Пержу мерещилось что-то фальшивое в заботах Марии о Кирике, ему казалось — она выглядит нелепо в материнской роли, которую она на себя взяла. Ему становилось противно все это, он чувствовал, что помимо своей воли втягивается в игру, которая вводит в заблуждение и мальчика. „Растут же, — думал он, — в нашей школе сироты, вырастет и Кирика“.
При всей своей любви и уважении к Петру Рошкульду он чувствовал, что не сможет заменить отца его сыну.
Наконец ему удалось выпутаться из сетей, которые с таким искусством и усердием плела Мария, — махнул рукой на все соблазны и почти совсем перестал бывать у нее. И даже начал, как и другие, называть ее „мадам“.

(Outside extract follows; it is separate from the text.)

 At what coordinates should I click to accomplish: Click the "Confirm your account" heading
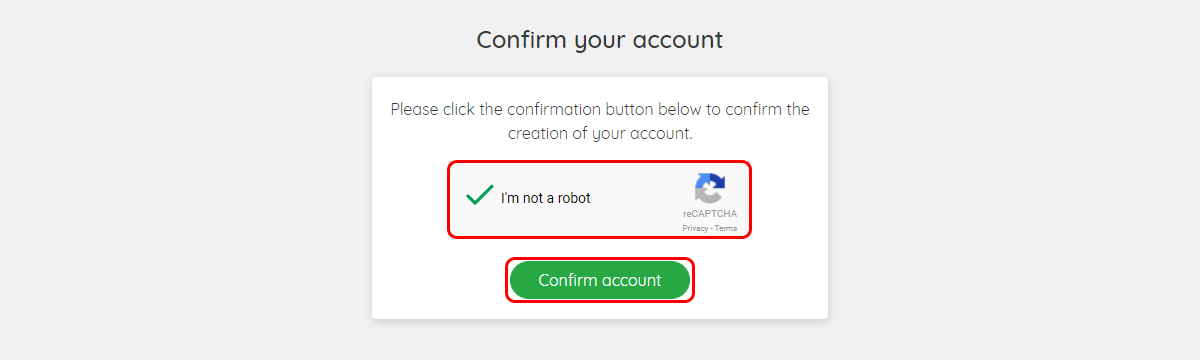pos(600,40)
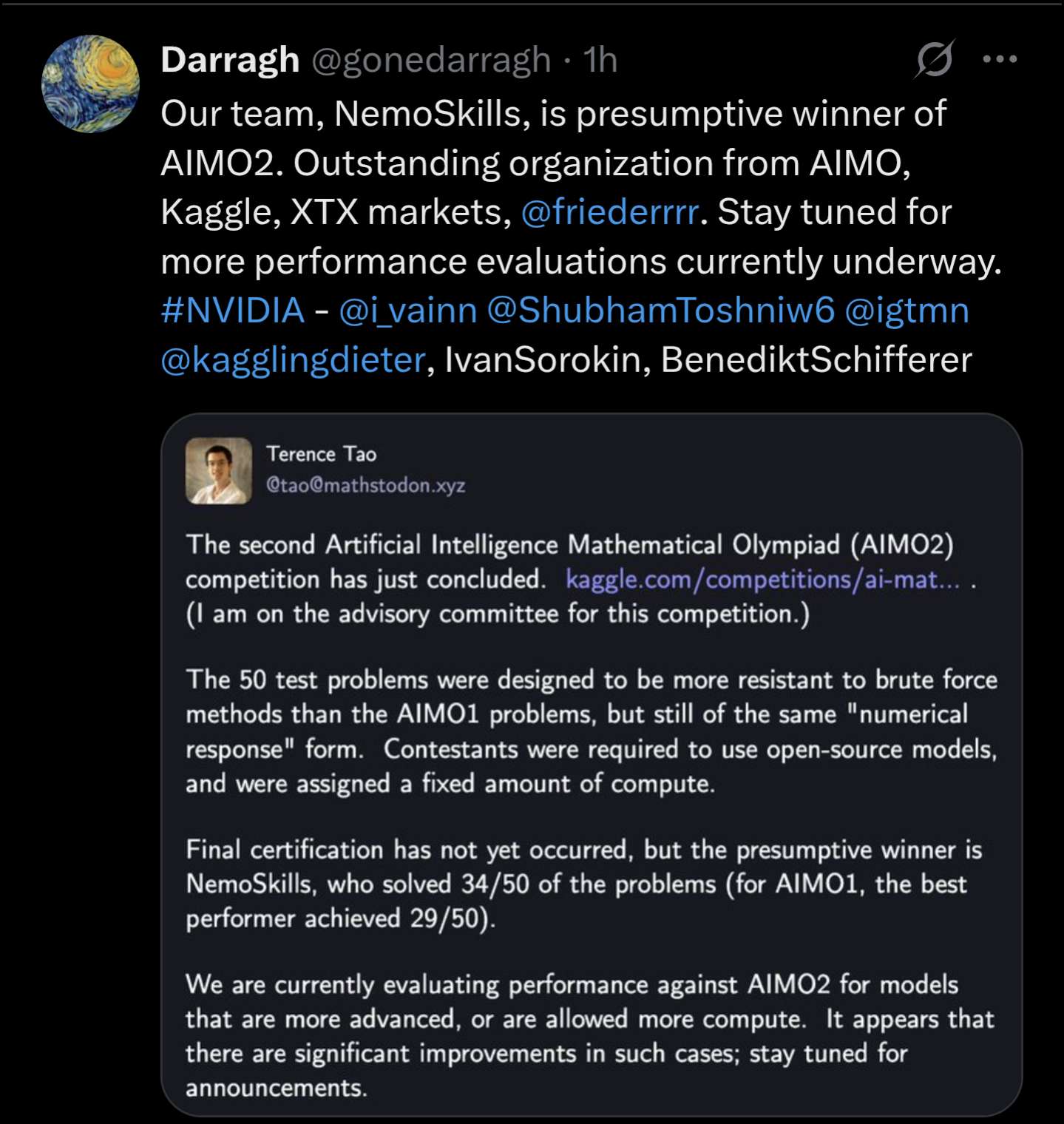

София и Мария шли по городу. Мария рассказывала о себе. Этот рассказ будил тяжелые воспоминания — София невольно думала о Каймакане. Но не позволяла себе отвлекаться. Они шли с Марией под руку, приноравливаясь друг к другу, шаг в шаг, и даже, казалось, дышали согласно. София чувствовала, как новые силы вливались в нее. Они как бы исходили из земли, лежащей под снегом.
— Вон посмотри! — показала она на воронку от бомбы рядом со школой. — Вода на дне замерзла и блестит, словно смотрит на всех стеклянным глазом. О, погляди, поставили забор! — воскликнула она, пройдя немного дальше. — Хотят, чтобы людей не пугали разрушения! А здесь забор убрали… и уже сняли леса. Что за славный дом! Свеженький, чистый, словно из яичка вылупился! Словно новую мебель подарили городу! — Ей без конца приходили в голову сравнения одно причудливее другого. — Скорей, скорей гляди — автобусы новые! Белые внутри, вместительные, с мягкими скамейками! Пассажиры сидят, словно каждый в собственном лимузине!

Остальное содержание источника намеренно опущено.